◆ EXERCISE DETAILS: Every line that contains the word "icon" should be copied from the records below.
==== DATA PROVIDED ====
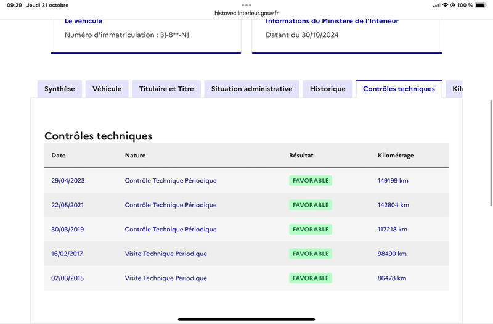Viewport: 493px width, 324px height.
Task: Open the partially visible Kilométrage tab
Action: coord(454,89)
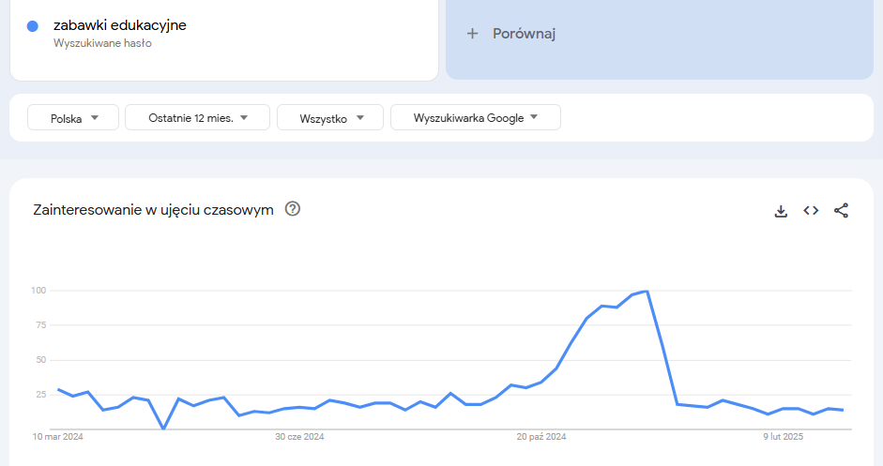Expand the Polska region dropdown
Image resolution: width=883 pixels, height=466 pixels.
tap(73, 118)
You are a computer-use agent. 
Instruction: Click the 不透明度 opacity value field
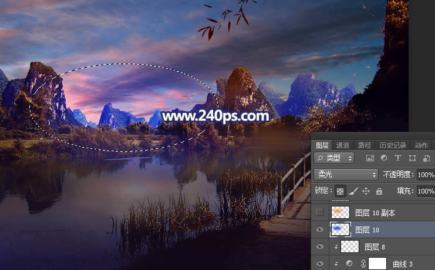tap(425, 175)
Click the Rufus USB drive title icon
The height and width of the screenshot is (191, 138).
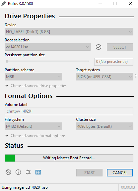[x=4, y=4]
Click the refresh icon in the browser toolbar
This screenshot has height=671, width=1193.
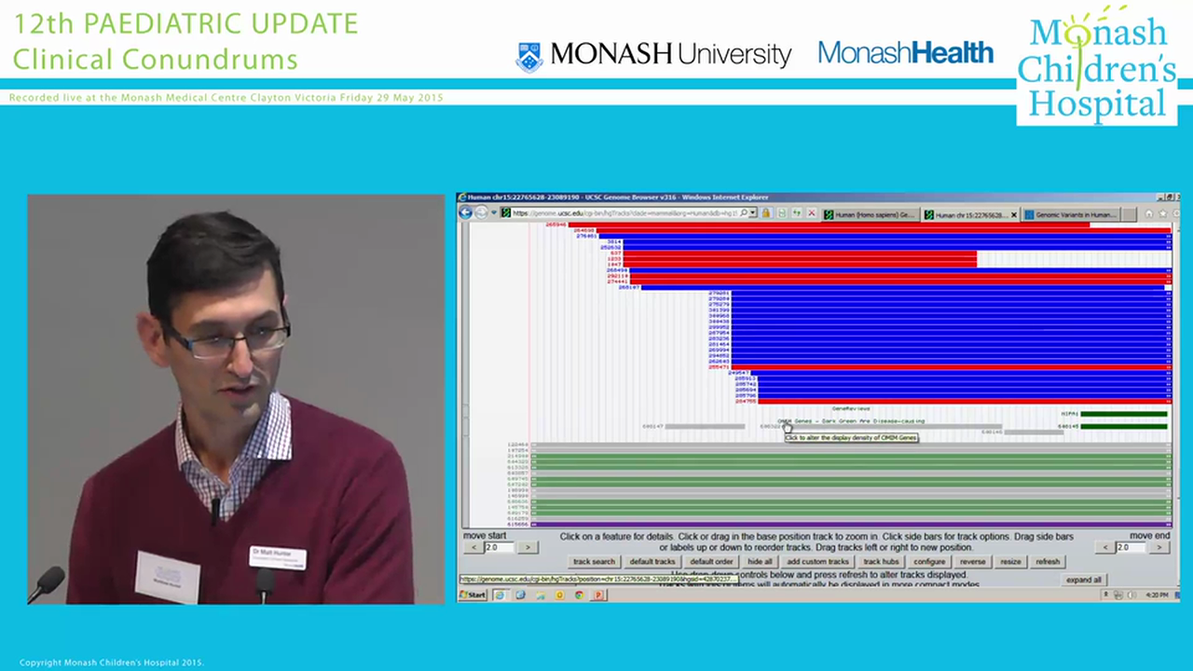pos(799,212)
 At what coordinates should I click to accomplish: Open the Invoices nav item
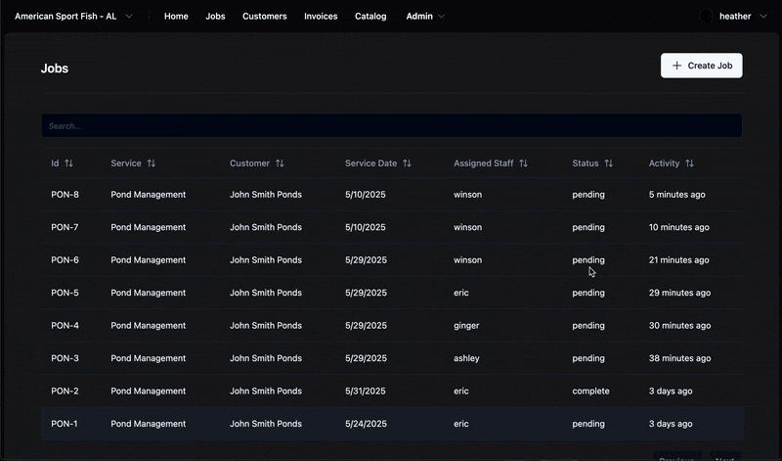pyautogui.click(x=321, y=17)
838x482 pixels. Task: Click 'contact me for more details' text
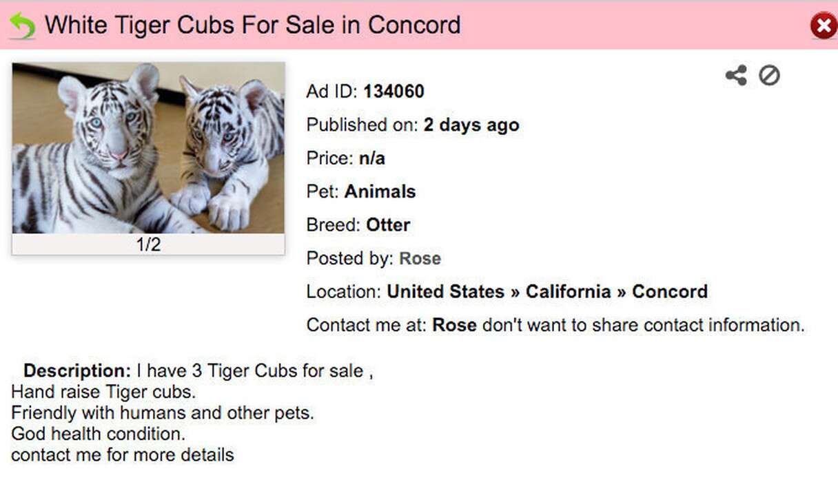pyautogui.click(x=123, y=454)
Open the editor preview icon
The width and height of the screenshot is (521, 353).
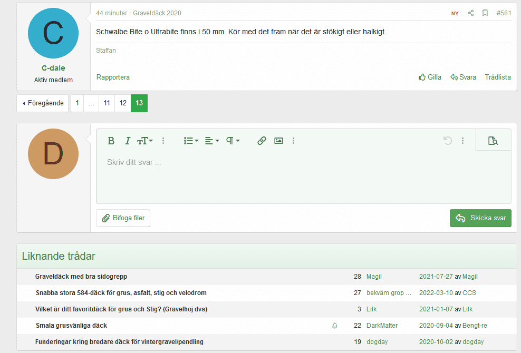493,141

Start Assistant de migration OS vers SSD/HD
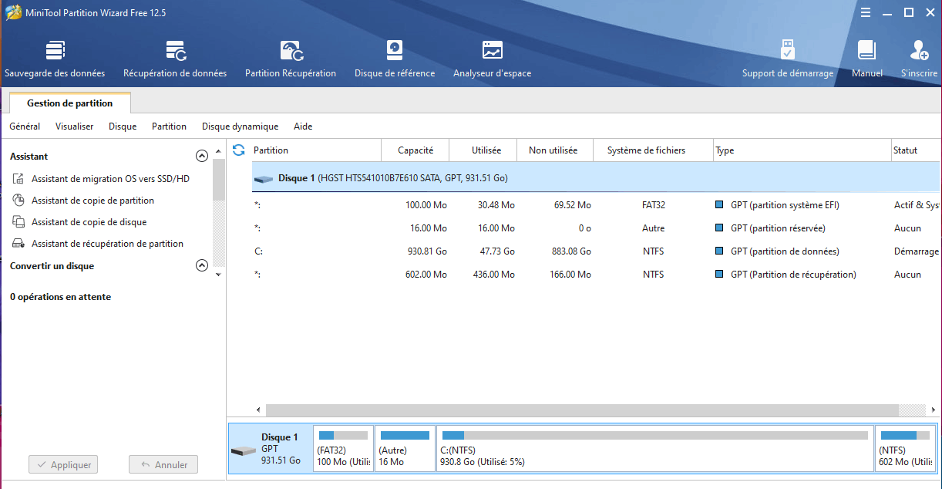pyautogui.click(x=110, y=179)
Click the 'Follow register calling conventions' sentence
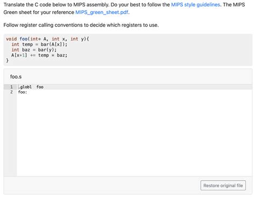The height and width of the screenshot is (197, 255). pos(81,25)
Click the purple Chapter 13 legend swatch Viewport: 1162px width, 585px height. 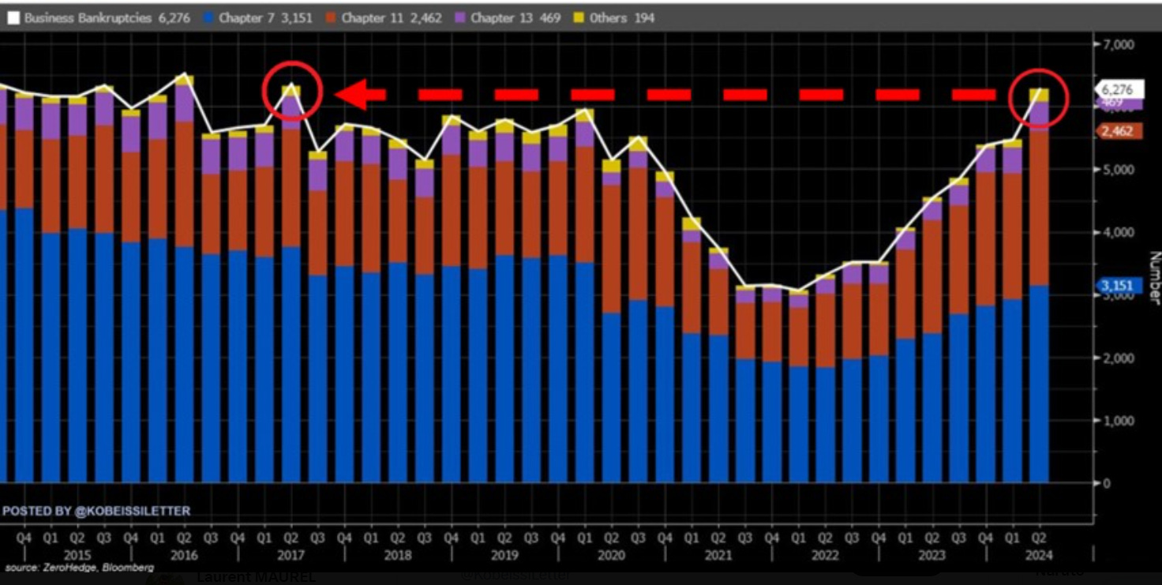tap(459, 17)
====
◆ EXPECTED ANSWER:
Click the Rufus USB drive title icon
Click the refresh icon in the browser toolbar
Open the editor preview icon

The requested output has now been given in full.